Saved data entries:
◇ ◇ ◇ ◇ ◇ ◇ ◇
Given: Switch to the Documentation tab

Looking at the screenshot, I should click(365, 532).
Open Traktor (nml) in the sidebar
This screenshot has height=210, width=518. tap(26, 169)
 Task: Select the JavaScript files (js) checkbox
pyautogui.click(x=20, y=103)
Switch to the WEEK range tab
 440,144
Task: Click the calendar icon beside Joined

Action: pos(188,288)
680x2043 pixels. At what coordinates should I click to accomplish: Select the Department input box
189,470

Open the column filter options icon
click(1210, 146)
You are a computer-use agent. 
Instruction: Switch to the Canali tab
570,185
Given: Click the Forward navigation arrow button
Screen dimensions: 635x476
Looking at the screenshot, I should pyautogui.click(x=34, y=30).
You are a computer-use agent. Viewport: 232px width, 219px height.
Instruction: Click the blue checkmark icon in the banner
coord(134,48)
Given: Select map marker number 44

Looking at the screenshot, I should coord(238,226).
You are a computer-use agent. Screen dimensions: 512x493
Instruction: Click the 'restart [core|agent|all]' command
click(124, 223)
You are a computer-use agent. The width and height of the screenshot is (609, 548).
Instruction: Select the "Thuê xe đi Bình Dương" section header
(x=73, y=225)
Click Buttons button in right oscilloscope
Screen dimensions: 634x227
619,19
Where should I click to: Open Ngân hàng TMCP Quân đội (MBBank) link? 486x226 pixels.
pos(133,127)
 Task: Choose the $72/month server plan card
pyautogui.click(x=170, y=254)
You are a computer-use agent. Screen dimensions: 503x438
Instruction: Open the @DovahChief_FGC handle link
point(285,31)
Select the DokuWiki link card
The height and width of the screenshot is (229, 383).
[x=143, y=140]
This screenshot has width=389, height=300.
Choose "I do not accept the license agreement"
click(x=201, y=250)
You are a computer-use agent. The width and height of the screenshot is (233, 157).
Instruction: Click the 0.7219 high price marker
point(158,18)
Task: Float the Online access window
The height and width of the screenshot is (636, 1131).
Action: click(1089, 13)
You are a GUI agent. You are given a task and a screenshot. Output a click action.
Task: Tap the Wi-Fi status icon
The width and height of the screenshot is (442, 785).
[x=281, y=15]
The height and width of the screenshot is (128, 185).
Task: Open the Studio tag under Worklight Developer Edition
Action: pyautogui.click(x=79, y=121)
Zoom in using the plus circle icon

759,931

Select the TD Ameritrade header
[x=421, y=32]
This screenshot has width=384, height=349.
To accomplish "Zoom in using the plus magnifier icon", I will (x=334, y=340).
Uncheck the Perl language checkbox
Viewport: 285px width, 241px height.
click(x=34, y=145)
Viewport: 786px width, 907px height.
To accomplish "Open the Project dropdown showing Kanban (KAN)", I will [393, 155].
◇ ◇ ◇ ◇ ◇ ◇ ◇
» **What the task asks**: Which lines run from the one containing "You are a computer-use agent. Screen dimensions: 503x438" to the end of the records? Transcribe exactly those, both ends included.

» **Answer space**:
You are a computer-use agent. Screen dimensions: 503x438
Instruction: Open the @DovahChief_FGC handle link
point(285,31)
Select the DokuWiki link card
The height and width of the screenshot is (229, 383).
[x=143, y=140]
This screenshot has width=389, height=300.
Choose "I do not accept the license agreement"
click(x=201, y=250)
You are a computer-use agent. The width and height of the screenshot is (233, 157).
Instruction: Click the 0.7219 high price marker
point(158,18)
Task: Float the Online access window
The height and width of the screenshot is (636, 1131).
Action: click(1089, 13)
You are a GUI agent. You are given a task and a screenshot. Output a click action.
Task: Tap the Wi-Fi status icon
The width and height of the screenshot is (442, 785).
[x=281, y=15]
The height and width of the screenshot is (128, 185).
Task: Open the Studio tag under Worklight Developer Edition
Action: pyautogui.click(x=79, y=121)
Zoom in using the plus circle icon

759,931

Select the TD Ameritrade header
[x=421, y=32]
This screenshot has width=384, height=349.
To accomplish "Zoom in using the plus magnifier icon", I will (x=334, y=340).
Uncheck the Perl language checkbox
Viewport: 285px width, 241px height.
click(x=34, y=145)
Viewport: 786px width, 907px height.
To accomplish "Open the Project dropdown showing Kanban (KAN)", I will [393, 155].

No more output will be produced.